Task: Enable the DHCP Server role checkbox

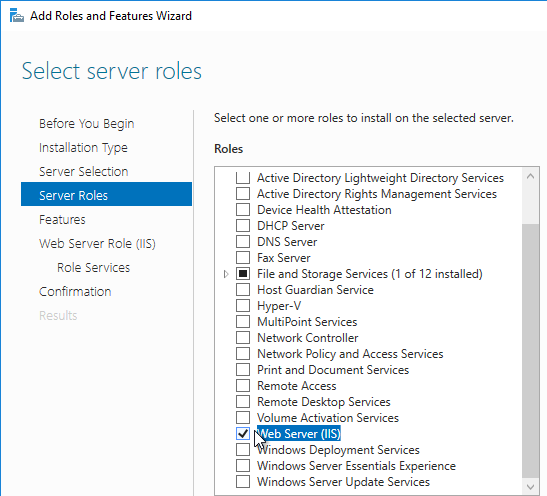Action: tap(243, 226)
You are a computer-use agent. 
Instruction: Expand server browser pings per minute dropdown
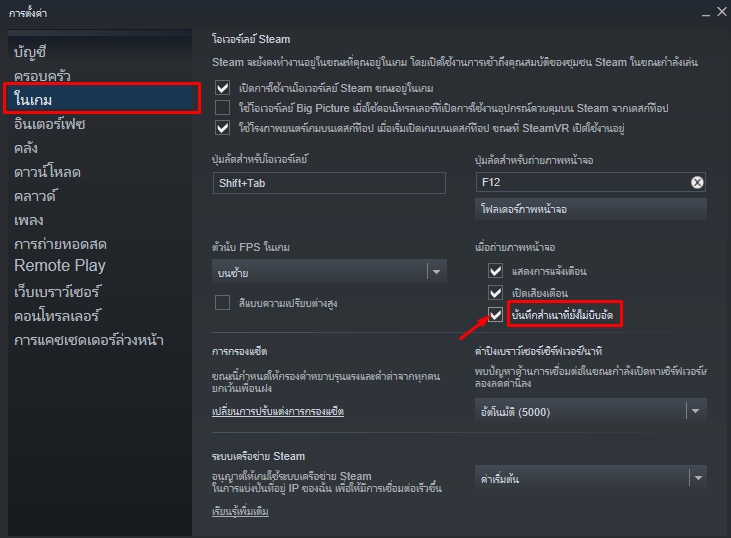[590, 410]
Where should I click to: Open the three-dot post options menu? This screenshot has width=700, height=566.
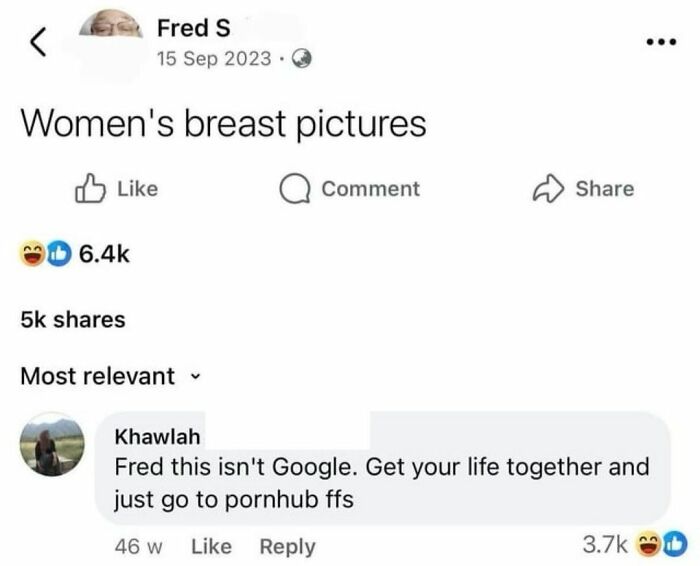[x=661, y=44]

- [Task statement]
Can you write out all the records above again, requests included, offsetting every coordinate in the answers by -68 and leaving the pictures out?

- [Worked solution]
Task: Enable the DHCP Server role checkbox

Action: tap(175, 158)
You are a computer-use agent. 
Instruction: Expand server browser pings per minute dropdown
[522, 342]
Where should I click to: Open the three-dot post options menu? This screenshot has width=700, height=566.
[x=593, y=-24]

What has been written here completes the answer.